The above stated activities can be carried out by setting Liaison/Branch/Project Office subject to RBI clearance and guidelines.
For carrying out manufacturing/services and other related business operations Investors can enter Indian market by
- Having a Joint Venture with any Indian company or
- by forming a wholly owned subsidiary of a Foreign Company
Establishing Offices of Foreign Entity
- Liaison office: It represent parent company in India and develop network. It cannot undertake any commercial /trading/industrial activity, directly or indirectly, and maintains itself out of inward remittances received from abroad through normal banking channel. It can promote export/import from/to India and also facilitate technical/financial collaboration between parent company and companies in India. It cannot earn any income in India. Before opening of liaison office a company must have earned profit consequently for 3 years amount not less than USD 50,000. Validity period for opening the office is three years, which is renewable. To know more click here.
- Branch office: Branch office is allowed to conduct all the activities mentioned above subject to RBI clearances. There is a general permission to non-resident companies for establishing Branch Office in the Special Economic Zones (SEZs).
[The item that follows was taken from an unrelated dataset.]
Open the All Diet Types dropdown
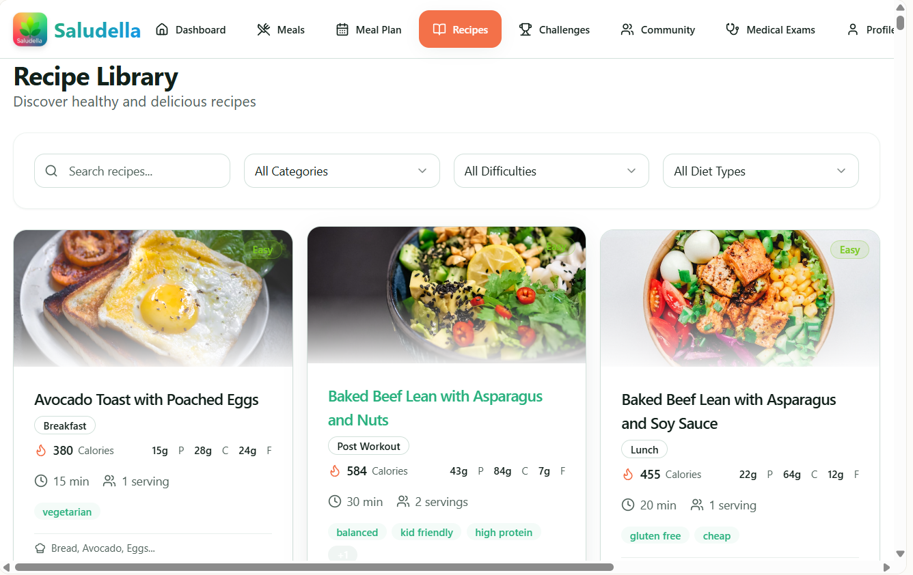 coord(761,171)
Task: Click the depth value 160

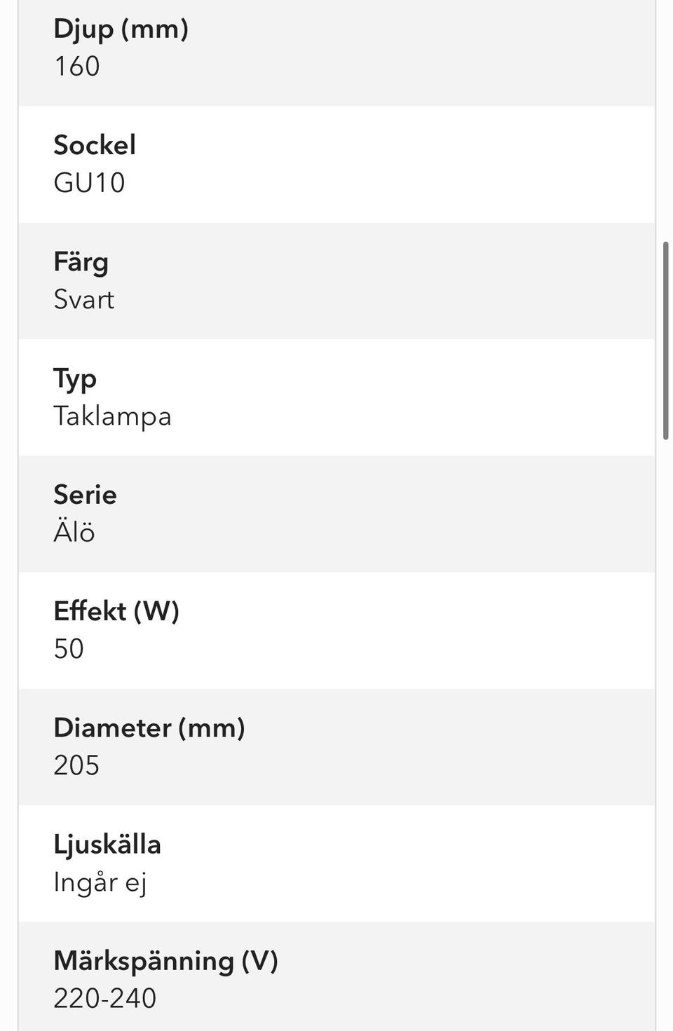Action: [x=77, y=67]
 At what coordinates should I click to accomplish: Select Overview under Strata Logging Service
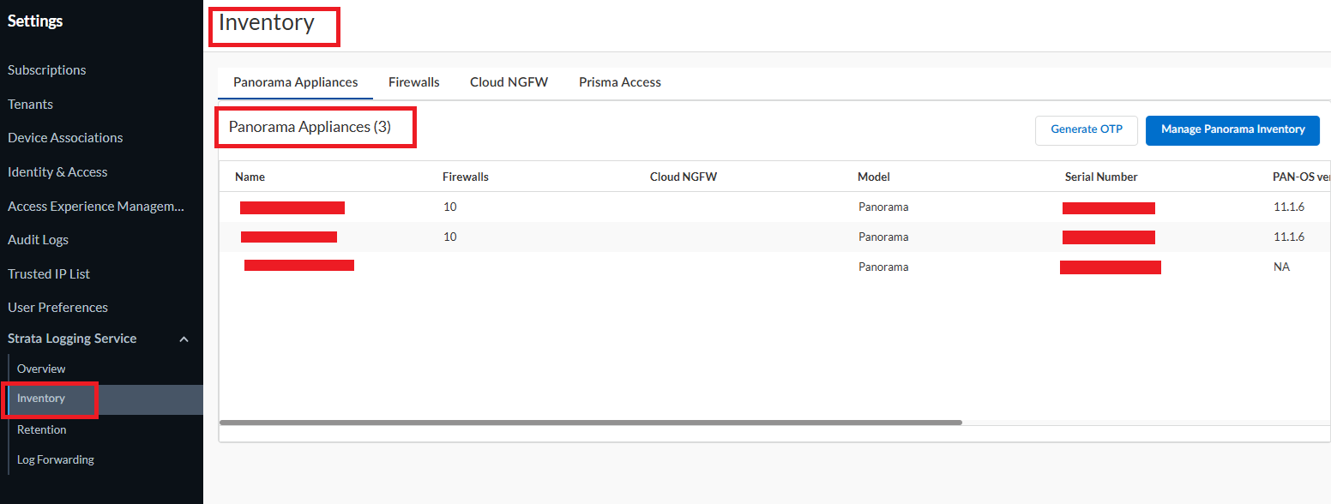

Such Branch Offices would be isolated and restricted to the Special Economic zone (SEZ) alone and no business activity/transaction will be allowed outside the SEZs in India, which include branches/subsidiaries of its parent office in India. No approval shall be necessary from RBI for a company to establish a branch/unit in SEZs to undertake manufacturing and service activities subject to specified conditions.
- Project Office: Reserve Bank has granted general permission to foreign companies to establish Project Offices in India, provided they have secured a contract from an Indian company to execute a project in India, and the project is funded directly by inward remittance from abroad or the project is funded by a bilateral or multilateral International Financing Agency or the project has been cleared by an appropriate authority or a company or entity in India awarding the contract has been granted Term Loan by a Public Financial Institution or a bank in India for the project.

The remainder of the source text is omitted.